_Work item_
An exact transcription of the entries is required, with no images included.

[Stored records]
= = = = =

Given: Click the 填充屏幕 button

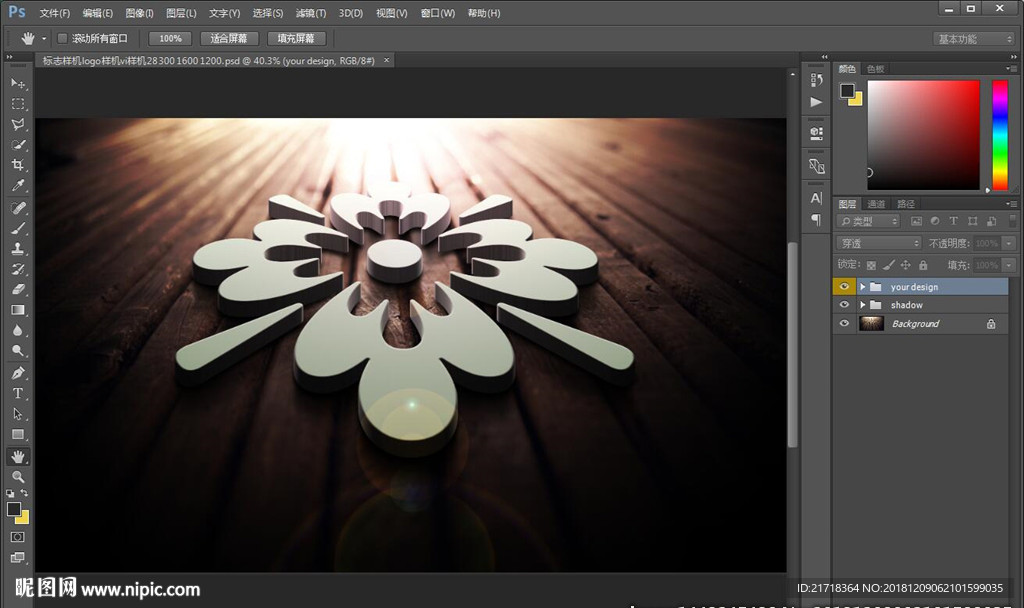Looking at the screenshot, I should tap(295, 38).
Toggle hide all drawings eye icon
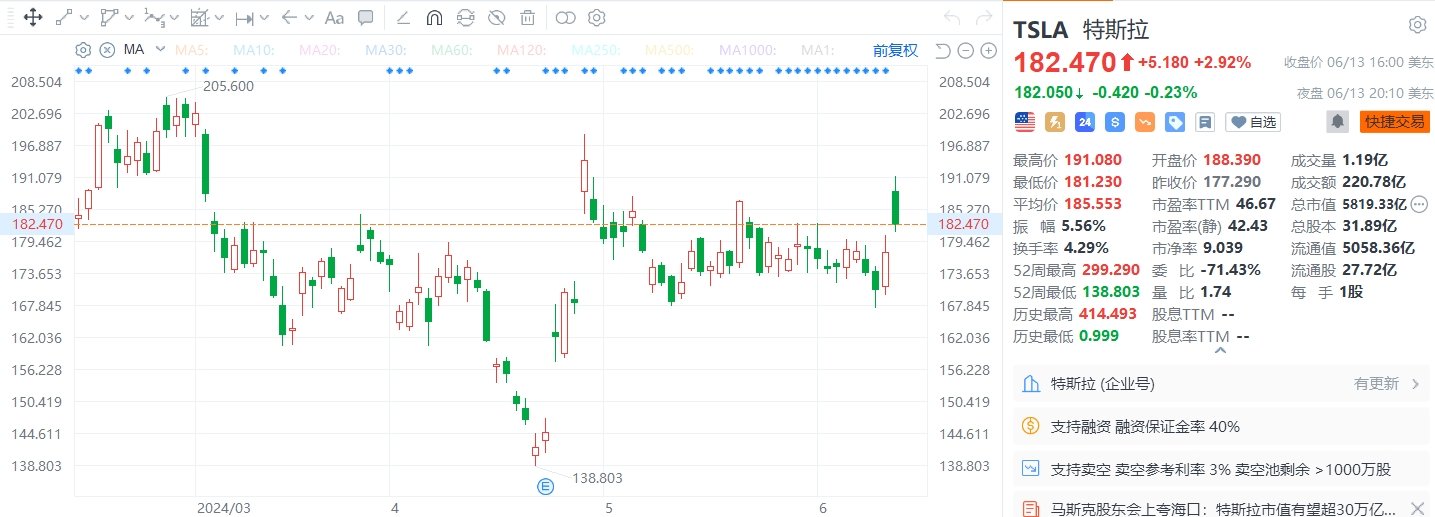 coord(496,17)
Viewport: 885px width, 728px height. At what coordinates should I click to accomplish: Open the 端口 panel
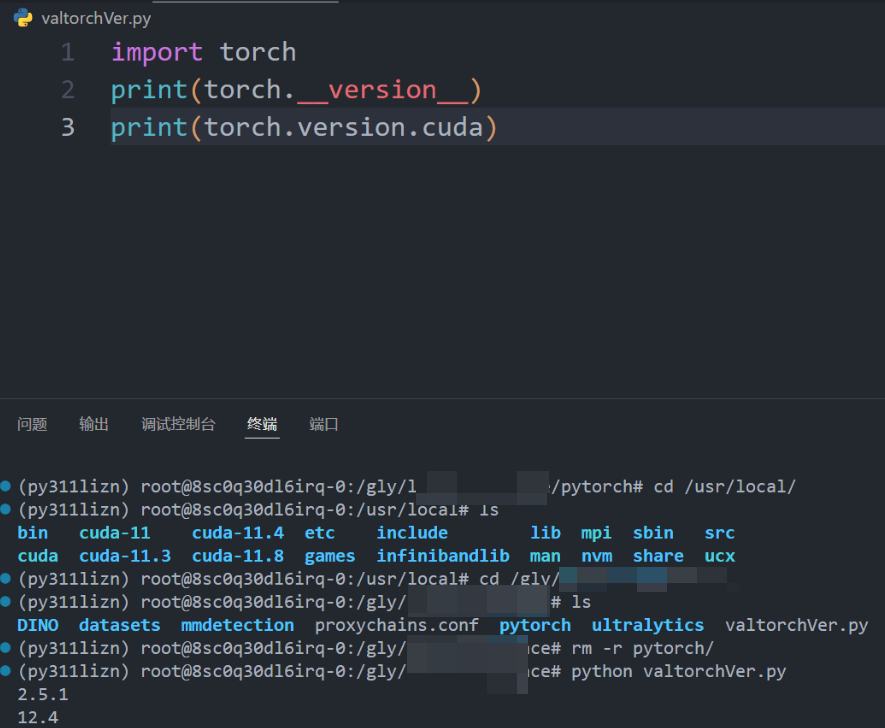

= = = = =

_Solution to this exercise_
Given: Click the 填充屏幕 button

Looking at the screenshot, I should tap(295, 38).
Toggle hide all drawings eye icon
 coord(496,17)
Viewport: 885px width, 728px height. At what coordinates should I click to accomplish: Open the 端口 panel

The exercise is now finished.